## SOURCE EXTRACT:
══════════
In all plots, dark blue cells have 0 assembled virus, pale blue cells have 1-9 assembled virions, grey cells have 10-99 assembled virions, light yellow cells have 100-999 assembled virions, and bright yellow cells contain 1000 or more assembled virions. Black cells are apoptotic, and white spaces show regions devoid of cells (extensive tissue damage). See the legend in Figure 2 (A).
Behavior with default parameters
Running the overall model (with virus release turned on and off as appropriate for the respective unit tests) shows that the v1 prototype satisfies all the qualitative unit tests: a single cell is infected with a virion in the center of the tissue. Over time, the virion is uncoated to create functionalized RNA, which is synthesized to viral proteins and assembled to functional virus. The graphical output shows this center cell turning to a bright yellow as assembled virions accumulate. By enabling the substrate plot, we can see the diffusive field of virions first has zero concentration (no virions have been released), but as the first cell’s viral production increases, it releases virus particles that begin diffusing into the domain. See Figure 3 (A).
Over time, neighboring cells also become infected. They, too progress towards a higher viral load (increasingly bright shades of yellow). The infection propagates outward from the initially infected cell into the remaining tissue. As each cell’s viral load (here measured as number of assembled virions) increases, the viral response model calculates the increasing effect e, and cells have greater probability of apoptosis. Cells nearest to the initial site of infection apoptose earliest. As these cells degrade, they are removed from the simulation, leading to the creation of a degraded, cell-free region near the center of the tissue. This degraded region spreads outwards from the initial site of infection over time.
══════════
## DATA SEGMENT:
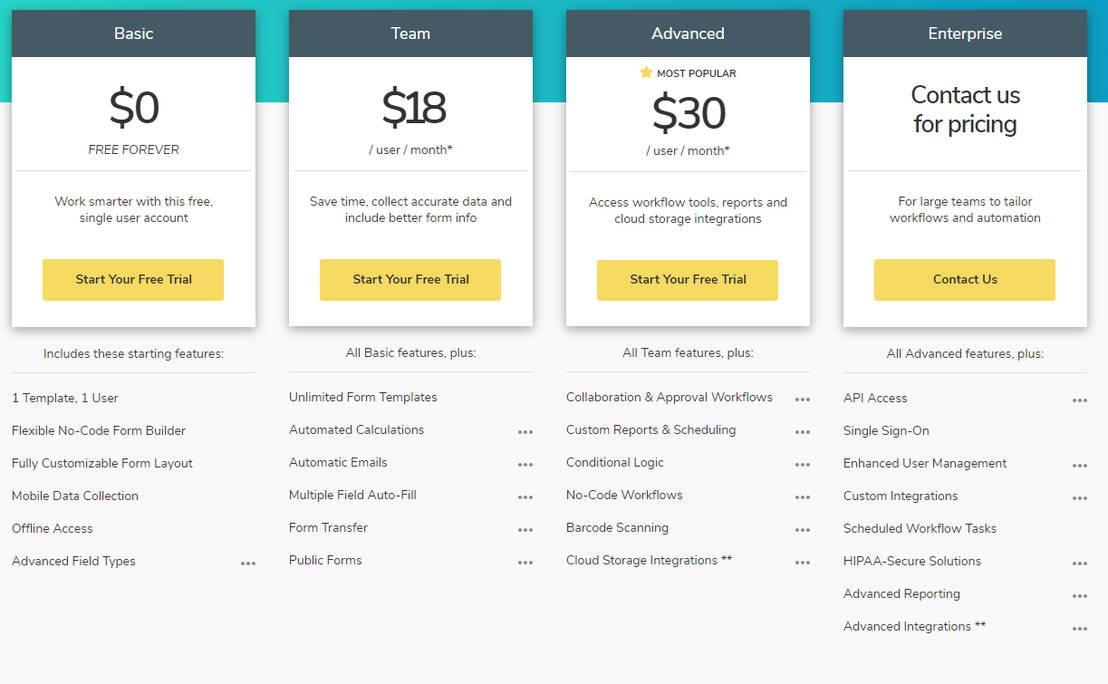Start the free trial for the Team plan
The image size is (1108, 684).
410,280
══════════
## WHAT THE TASK ASKS:
Continue the passage on the simulated viral infection spreading through tissue, picking up after its last sentence.

## EXPECTED ANSWER:
See Figure 3 (A) for a simulation with default parameters. The nanoHUB distribution of this model takes approximately 60-90 seconds to execute.
Impact of the virion diffusion coefficient
We next tested the effect of the viral diffusion coefficient by reducing it from 900 μm2/min to 90 μm2/min. Because the viral particles spread less distance after their release, they reach other cells more slowly, and the overall spread of the infection is slowed. See Figure 3 (B).
We left D = 90 μm2/min for all subsequent investigations of the v1 model.
Impact of the viral release at cell death
We next tested the effect of releasing all assembled viral particles at the time of cell death by setting frelease = 1. For this set of model parameters, the release of assembled virions had a negligent impact of the overall spread of infection: Compare the final frame of row B (no release: frelease = 0) to row C (compete release: frelease = 1) in Figure 3. This is because cells release far more virions during their infected lifetimes, so the effect is dominant over the one-time release of virions at cell death. We expect this behavior would change if the cells exocytosed virions more slowly.
Impact of the cell tolerance to viral load
We next decreased the cell tolerance to viral load by decreasing the pharmacodynamic half max AH from 500 virions to 10, while leaving frelease = 1. As expected, cell death and tissue damage occurred much more quickly under these parameters. Interestingly (and contrary to intuition), this did not significantly alter the rate at which the infection spread through the tissue. Compare the final frame of row C (higher tolerance to viral load) to row D (lower tolerance to viral load) in Figure 3. This shows the importance of creating spatiotemporal models of viral replication in tissues, as the balance of competing processes can lead to unexpected dynamics at the tissue, organ, and organism levels.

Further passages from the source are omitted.